I decided I wanted to integrate a graphical user interface (GUI) dashboard with the simulator in order to watch the internal working of the CPU and experiment with the instructions. I selected the Fyne.io cross-platform library for its completeness and coverage of Linux, macOS, and Windows.
I added an extended instruction set as well as re-architected the memory and stack to make this more like an early microprocessor. The extended instruction set uses bit 4 as a flag to activate an extended instruction. Extended instructions may use additional bytes following the actual instruction byte to represent a memory address or value. I make use of goroutines and channels to enable live buttons to interact with the running CPU. Goroutines and channels help avoid blocking of the UI on long programs.
The CPU has 17 registers, special register R0, which serves as an accumulator, among other things, and 16 general purpose registers, referred to as R1-R16 in this document. Programs are sequences of 8-bit bytes, each byte encoding a single instruction, together with its arguments. It is assumed that after completion, the results of a program are stored in R0. This simple CPU uses a stack that starts at the highest even memory location available and counts downward as items are pushed onto the stack. When a PUSH is executed, the SP is first decrements by 2, and then the low byte of the target is pushed onto the stack. Next, the SP is decremented and the high byte is pushed. The SP is left pointing to the high byte of the last item pushed onto the stack. This results in a "Big Endian" storage scheme with the most significant byte at the lowest memory address.
The initial memory size is set upon initialization of the CPU structure. The PC is set to 0 and the SP is set to the highest available even address. All registers and memory are zeroed. Programs are loaded as sequence of bytes starting at address x0000. Programs should always terminate with a HALT instruction to avoid infinite loops and memory overrun errors.
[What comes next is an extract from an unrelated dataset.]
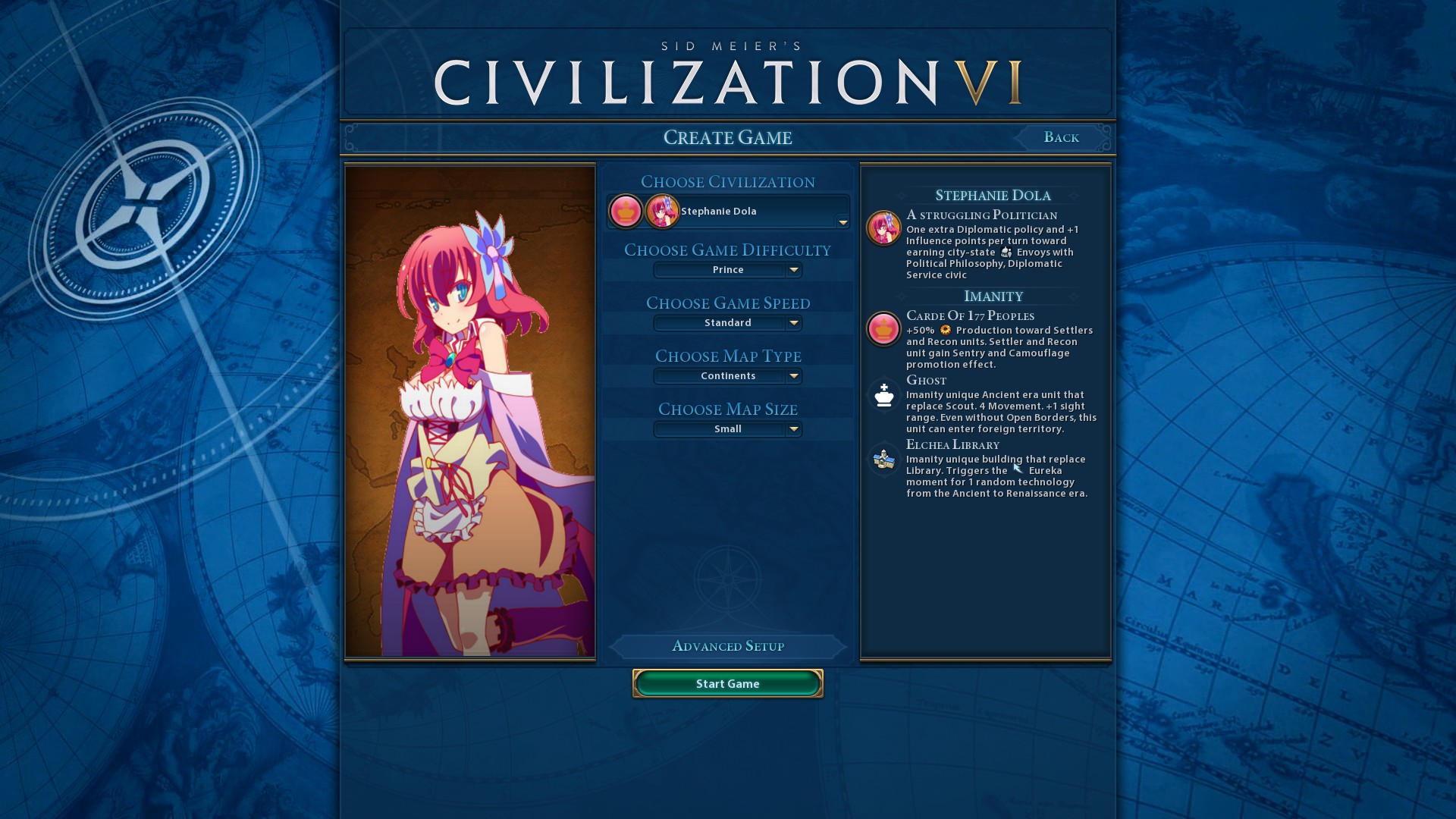Open Advanced Setup options

pos(728,646)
In the description below the following symbolic bits are used:
V - value (bits encoding literal value)
R - register (registers are encoded according to the pattern: 0 - R1, 1 - R2, etc.)
X - ignored
S - switch bit (switches between two modes of an instruction)
L - label (used to define targets for GOTO jumps)
Note: The label L is not a normal machine code usage. In this context, it provides a simple means for using GOTO
instructions without having to reference a memory address. A proper assembler would translate a label in the assembly
code to a memory address to which a JUMP instruction would move the Program Counter (PC). The extended instruction set
to this simulator removes the need for the preprocessor and LABEL instruction. Instead, it provides for a CALL and
RETurn to implement subroutines using the stack to maintain state.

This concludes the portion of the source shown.